(Directions):
A. Retype the passage of the neural network write-up that opens with the words containing "Downsizing the neural" and closes with "can read here.", keeping every character as it stands.
B. In the records, take the part that opens with the line containing "The height and" and closes with the line containing "(x=628, y=324)", and write out those lines alone with "three-dot" switched to "kebab" and nothing else changed.

(Page excerpt):
When challenges are challenging, it may happen to fail. And this is one of those cases...

Downsizing the neural network

I tried to run the neural network on the Arduino Nano 33 IoT board and... the board became unusable (I suspect because of a failure in a memory allocation operation). Luckily, I have some experience on these scenarios, as you can read here.

So my first attempt was to reduce the number of parameters in the neural network, by reducing both the number of inputs and the number of nodes in the hidden layers

The only neural network I was able to run on the Arduino Nano 33 IoT board was a neural network with just 4 feature and 10 nodes in the hidden layer. These are the metrics for such a neural network

Accuracy - Train: 0.772000

Loss - Train: 0.697, Test: 0.694

Precision: 0.6816326530612244

Recall: 0.4575342465753425

F1-score: 0.5475409836065573

AUC: 0.6794613632478063

What I can figure out here is that a coin toss can predict the fall better than the neural network.

(Task input):
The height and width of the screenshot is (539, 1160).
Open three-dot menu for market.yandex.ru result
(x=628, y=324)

* * *

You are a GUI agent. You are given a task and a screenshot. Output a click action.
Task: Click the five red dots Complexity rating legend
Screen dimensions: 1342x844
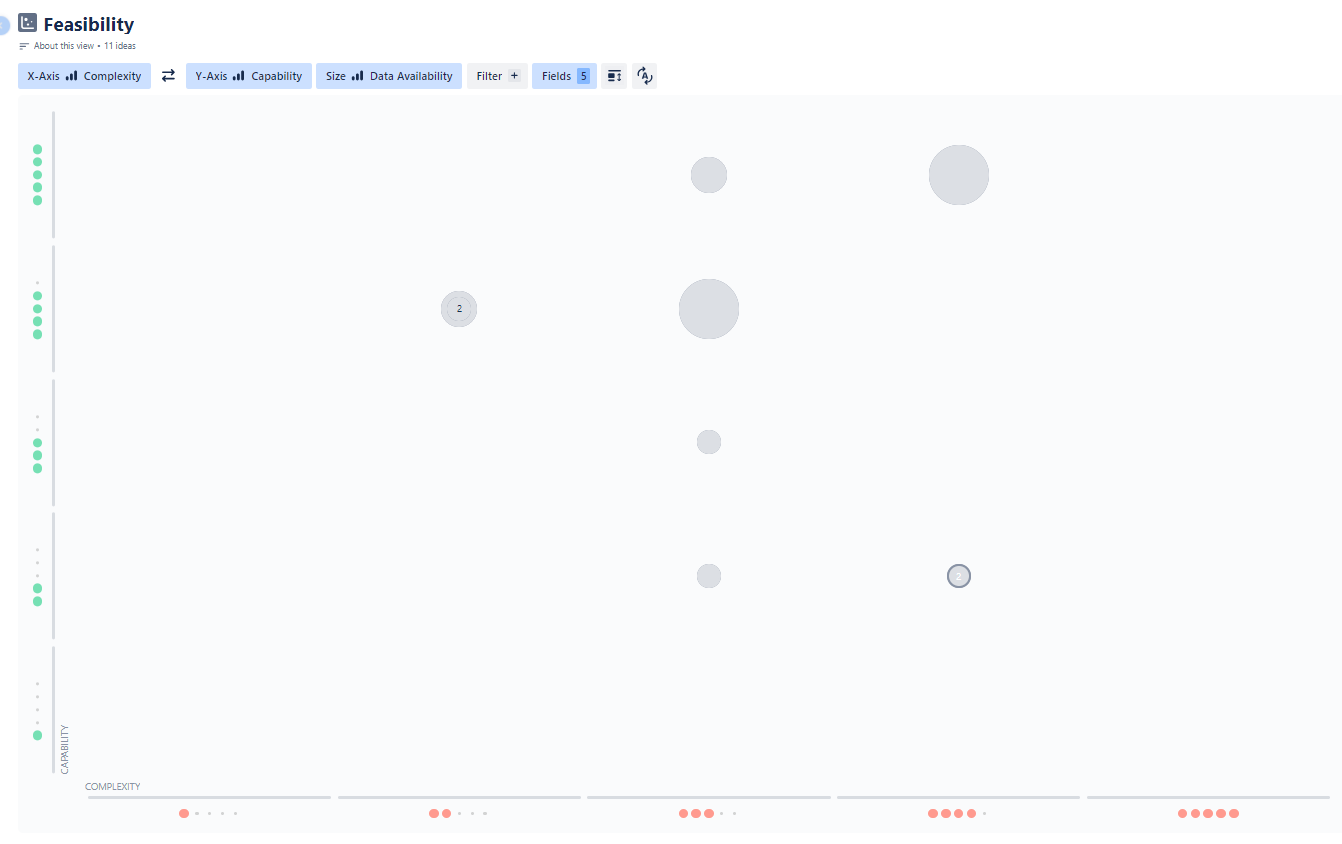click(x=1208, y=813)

(Task-by-task answers):
A.
Downsizing the neural network

I tried to run the neural network on the Arduino Nano 33 IoT board and... the board became unusable (I suspect because of a failure in a memory allocation operation). Luckily, I have some experience on these scenarios, as you can read here.

B.
The height and width of the screenshot is (539, 1160).
Open kebab menu for market.yandex.ru result
(x=628, y=324)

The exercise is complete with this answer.